Q AND A
BERNARD HOLLAND: What were your goals in life? Have you achieved them?
BH: From an early age my life’s ambition was to do absolutely nothing. After 60-odd years of obstacles and detours I am nearing my goal.
BERNARD HOLLAND Who was your role model?
BH: Friends of D.H. Lawrence say that he would sit in a chair for four or five hours at a stretch, immobile and silent. I’m not a big fan of his books (I do love “The Sea and Sardinia”) but he’s my kind of man.
BERNARD HOLLAND: What have you been reading?
BH: Georges Perec’s “Life: A User’s Manual” _ a huge encyclopedia of things that interest me; Knausgaard’s “My Struggle” – I read one volume, and rush to the next;. At the moment Joseph Roth’s delicious little newspaper items from 1920s Germany (“The Hotel Years”) ; Next for me is Houellebecq’s “Submission” and Edward St. Aubyn’s newest.
BERNARD HOLLAND: What books on music do you read?
BERNARD HOLLAND: Do you read critics?
BH: I always keep up with Alex Ross.
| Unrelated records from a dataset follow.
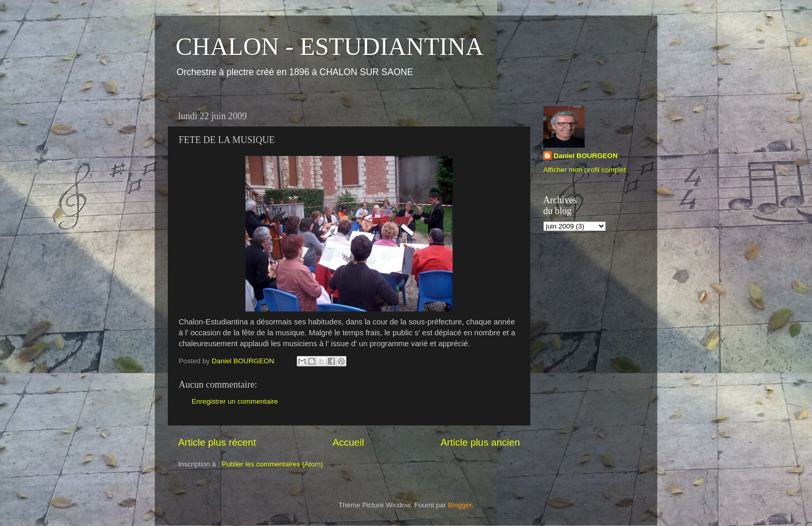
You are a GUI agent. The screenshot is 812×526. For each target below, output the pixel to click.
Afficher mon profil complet (585, 169)
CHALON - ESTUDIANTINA (329, 46)
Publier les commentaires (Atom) (272, 464)
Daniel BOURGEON (586, 155)
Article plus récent (217, 442)
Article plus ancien (480, 442)
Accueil (348, 442)
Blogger (460, 505)
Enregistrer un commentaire (235, 401)
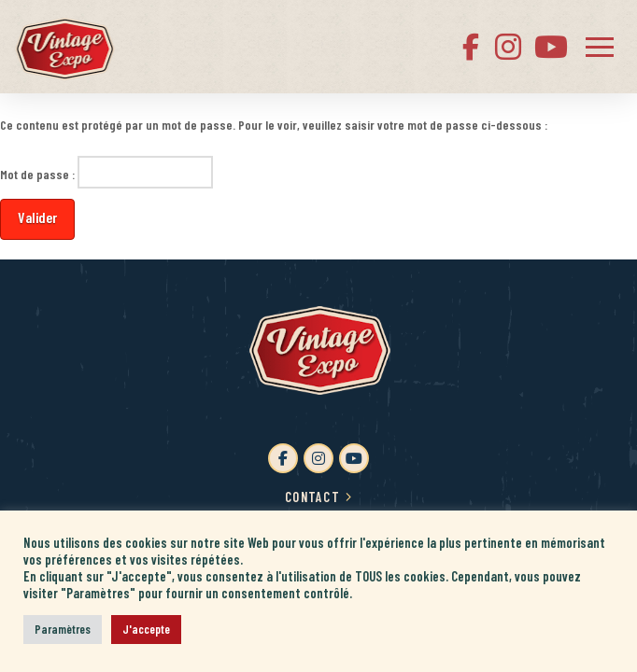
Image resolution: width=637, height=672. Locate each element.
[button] (600, 47)
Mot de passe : (106, 172)
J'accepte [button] (146, 629)
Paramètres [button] (63, 629)
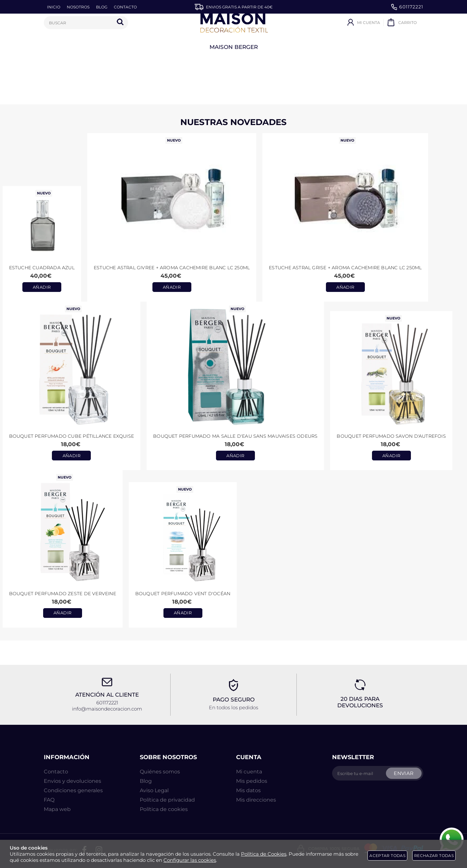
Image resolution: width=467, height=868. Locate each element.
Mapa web (57, 809)
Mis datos (248, 790)
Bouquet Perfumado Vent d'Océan (183, 593)
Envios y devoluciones (72, 781)
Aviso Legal (154, 790)
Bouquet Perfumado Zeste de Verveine (62, 593)
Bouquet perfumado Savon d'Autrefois (391, 436)
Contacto (56, 772)
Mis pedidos (252, 781)
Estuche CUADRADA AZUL (42, 268)
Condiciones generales (73, 790)
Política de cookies (164, 809)
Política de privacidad (167, 800)
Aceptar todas (387, 856)
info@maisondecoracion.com (107, 709)
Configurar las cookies (190, 860)
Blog (146, 781)
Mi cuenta (249, 772)
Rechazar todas (434, 856)
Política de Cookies (264, 854)
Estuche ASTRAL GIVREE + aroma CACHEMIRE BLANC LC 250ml (172, 268)
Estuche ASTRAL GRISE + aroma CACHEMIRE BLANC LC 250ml (345, 268)
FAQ (49, 800)
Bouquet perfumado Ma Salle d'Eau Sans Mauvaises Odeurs (235, 436)
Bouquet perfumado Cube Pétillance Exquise (71, 436)
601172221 (407, 7)
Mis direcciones (256, 800)
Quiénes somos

I’ve read things by Justin Davidson I admire. I like the depth and civility of British music magazine writers but they are usually engaged in a kind of Consumer Reports (this performance is better than that one). I try not to listen that way. Every performance is different; learn from each of them. The New York Times has some interesting new stringers.
BERNARD HOLLAND: How are you coping with retirement?
BH: During my working years I was surrounded by connoisseurs and experts always happy to lift me to their stratospheric levels of wonderfulness. Retirement has freed me from the chains of excellence. Mediocrity interests me. My scotch is at the bottom of Johnny Walker’s color chart. Great wine gives me hives. I doze in the arms of the second-rate. Oh how happy I am.
BERNARD HOLLAND: What are you listening to these days?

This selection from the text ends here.